Redundancy can mean bouts of fitful job application followed by a week of checking your emails every ten minutes. Then there's the terror of something in your inbox with the subject Application for the post of Secretary General with the first few words Dear Mr Turer, thank you for your application. On this ...
Along with the email checking there can also be quite a lot of tea and coffee. And of course prevarication. Suddenly you understand where all the time comes for all those campaigns and Facebook groups. Then there's housework. After all, what exactly is the green stuff round the hinges of the toilet seat? Why, when you are organising the eggs in order of freshness - as reported before - do they sit better one way round than the other? (Pointy end inwards). And that fine black dust that's there again on the almond-white dado rail by the front door, is it anti-matter or something more allegorical?
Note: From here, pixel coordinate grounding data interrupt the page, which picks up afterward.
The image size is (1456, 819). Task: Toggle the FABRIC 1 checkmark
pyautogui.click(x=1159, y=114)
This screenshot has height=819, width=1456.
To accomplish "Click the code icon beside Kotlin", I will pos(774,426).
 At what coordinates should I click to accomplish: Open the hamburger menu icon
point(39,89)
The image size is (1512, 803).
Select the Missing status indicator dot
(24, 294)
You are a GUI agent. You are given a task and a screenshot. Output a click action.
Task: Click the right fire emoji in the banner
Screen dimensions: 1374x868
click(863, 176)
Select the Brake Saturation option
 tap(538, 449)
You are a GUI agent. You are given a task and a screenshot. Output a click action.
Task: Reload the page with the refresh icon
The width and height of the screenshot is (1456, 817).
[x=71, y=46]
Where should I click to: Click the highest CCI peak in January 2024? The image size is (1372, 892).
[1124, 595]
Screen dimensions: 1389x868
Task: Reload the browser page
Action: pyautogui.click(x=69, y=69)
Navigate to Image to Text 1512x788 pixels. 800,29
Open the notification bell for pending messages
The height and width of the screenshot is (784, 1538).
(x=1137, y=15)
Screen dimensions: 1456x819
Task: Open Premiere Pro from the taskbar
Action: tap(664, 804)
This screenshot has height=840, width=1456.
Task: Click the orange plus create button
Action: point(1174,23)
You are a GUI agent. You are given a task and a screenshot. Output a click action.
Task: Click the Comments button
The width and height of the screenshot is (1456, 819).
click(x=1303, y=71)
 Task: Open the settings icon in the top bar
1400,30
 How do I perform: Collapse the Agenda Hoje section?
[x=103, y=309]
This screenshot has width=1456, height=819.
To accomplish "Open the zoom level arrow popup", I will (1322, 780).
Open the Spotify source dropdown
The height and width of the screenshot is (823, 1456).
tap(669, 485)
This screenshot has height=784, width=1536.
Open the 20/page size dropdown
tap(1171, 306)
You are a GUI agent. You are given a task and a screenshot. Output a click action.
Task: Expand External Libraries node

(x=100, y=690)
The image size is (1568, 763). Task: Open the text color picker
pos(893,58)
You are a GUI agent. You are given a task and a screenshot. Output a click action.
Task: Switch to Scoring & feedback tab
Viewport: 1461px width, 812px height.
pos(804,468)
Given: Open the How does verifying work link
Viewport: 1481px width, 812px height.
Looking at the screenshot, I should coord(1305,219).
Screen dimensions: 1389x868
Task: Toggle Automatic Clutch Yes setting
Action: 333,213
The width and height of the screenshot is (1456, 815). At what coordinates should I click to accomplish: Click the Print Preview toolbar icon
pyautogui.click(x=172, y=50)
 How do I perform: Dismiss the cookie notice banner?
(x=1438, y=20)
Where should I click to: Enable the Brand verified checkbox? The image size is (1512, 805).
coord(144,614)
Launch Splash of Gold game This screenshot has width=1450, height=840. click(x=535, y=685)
Food and drink provide a much better means of prevaricating. For a start, there is a product beyond an arguably more shiny bath. Meals have to be made, so making them is nearly work, and you can listen to the radio (which is, by the way, a whole other subset in the table of prevarication). And everyone has to have a cup of tea at some point, and if you make it with leaves, the old leaves have to go somewhere.
The tea leaves at Fruitcake Miniature College, are pretty interesting at the moment (albeit in a prevaricatory way). Some are large and greeny-gold, others are tiny and black. Some are jasmine scented and others are flowers and not leaves at all. This is because the Head of Animal Care (luckily) does competitions, and she won a stack of posh tea a few months back. Consequently, the discarded tea leaves in the flower bed by the back door are more varied than they used to be. The worms there have certainly noticed, because I overheard them saying so while I wasn't looking at emails just now. (Brandling worms, since you ask).
"Are you getting a little bored of Lapsang Souchong, George/ina?"
"Well, Phillip/a, a little. I must say I enjoyed the Oolong we were getting last month"
"Me too. A pity the ground was a bit hard back then."
"Still, that's the advantage of this place, what with it being warmer nearer the house and nice tea water twice a day."
"More, sometimes. I don't know how those poor bastards out in the lane stand it."
"Urgh, cat poo!"
"That's another advantage. Enormous Howling Monster can't get comfortable under this tree."
"I think you mean camelia."
"Whatever. But I think my real favourite is that camomile he has at night. Mellow or what?"
"Yeah, can't complain with this little doss. Here he comes! Give Hilary and the boys/girls a shout. Ah, what can go wrong in spring time, hey?"
It might have been just my imagination, but as I returned to the boiling kettle I thought I heard little distant voices one more time: "Blackbird! Blackbird!"